_TASK STATEMENT:_
Copy, with no pictures, the line that contains "Viewport: 830px width, 439px height." and each line after it down to the end of the entries below, exactly.

_ENTRIES PROVIDED:_
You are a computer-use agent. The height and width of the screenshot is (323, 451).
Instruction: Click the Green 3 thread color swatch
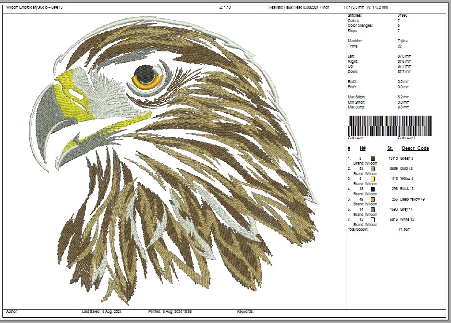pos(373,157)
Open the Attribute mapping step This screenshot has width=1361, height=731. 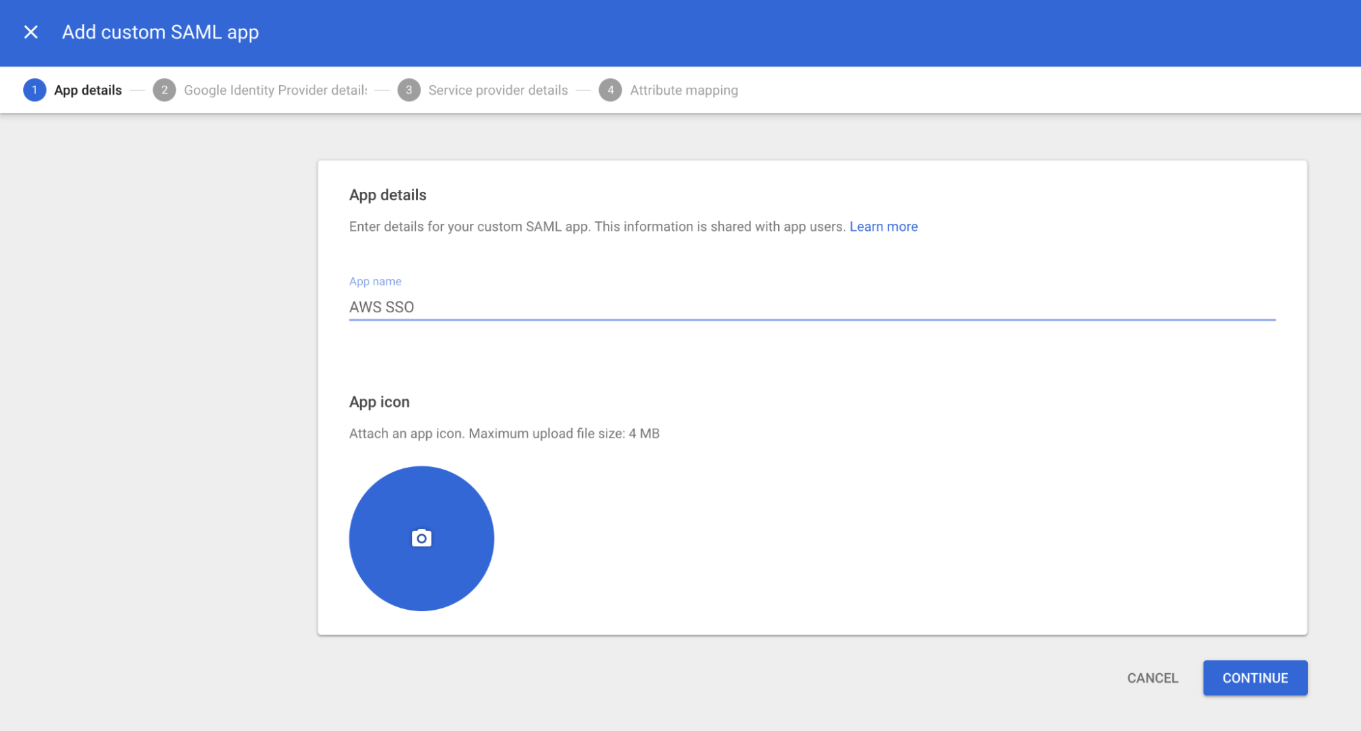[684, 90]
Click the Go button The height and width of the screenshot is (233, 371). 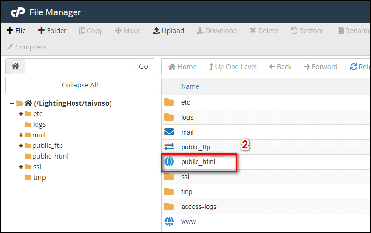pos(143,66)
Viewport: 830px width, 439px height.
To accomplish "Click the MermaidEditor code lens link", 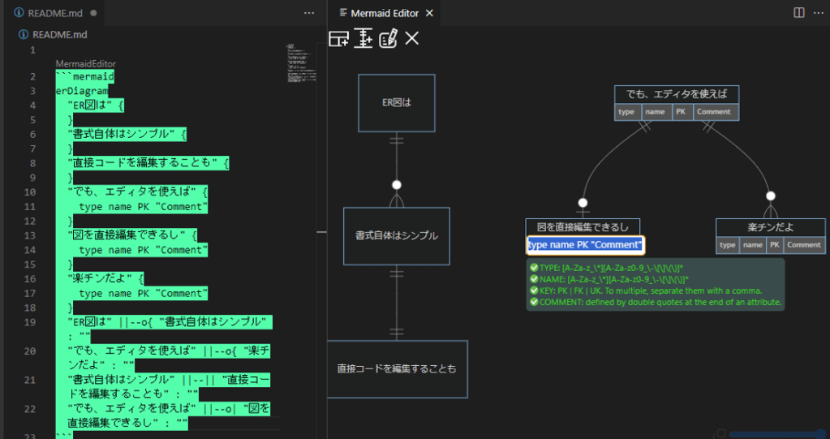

_TASK RESPONSE:_
Viewport: 830px width, 439px height.
To accomplish "Click the MermaidEditor code lens link", 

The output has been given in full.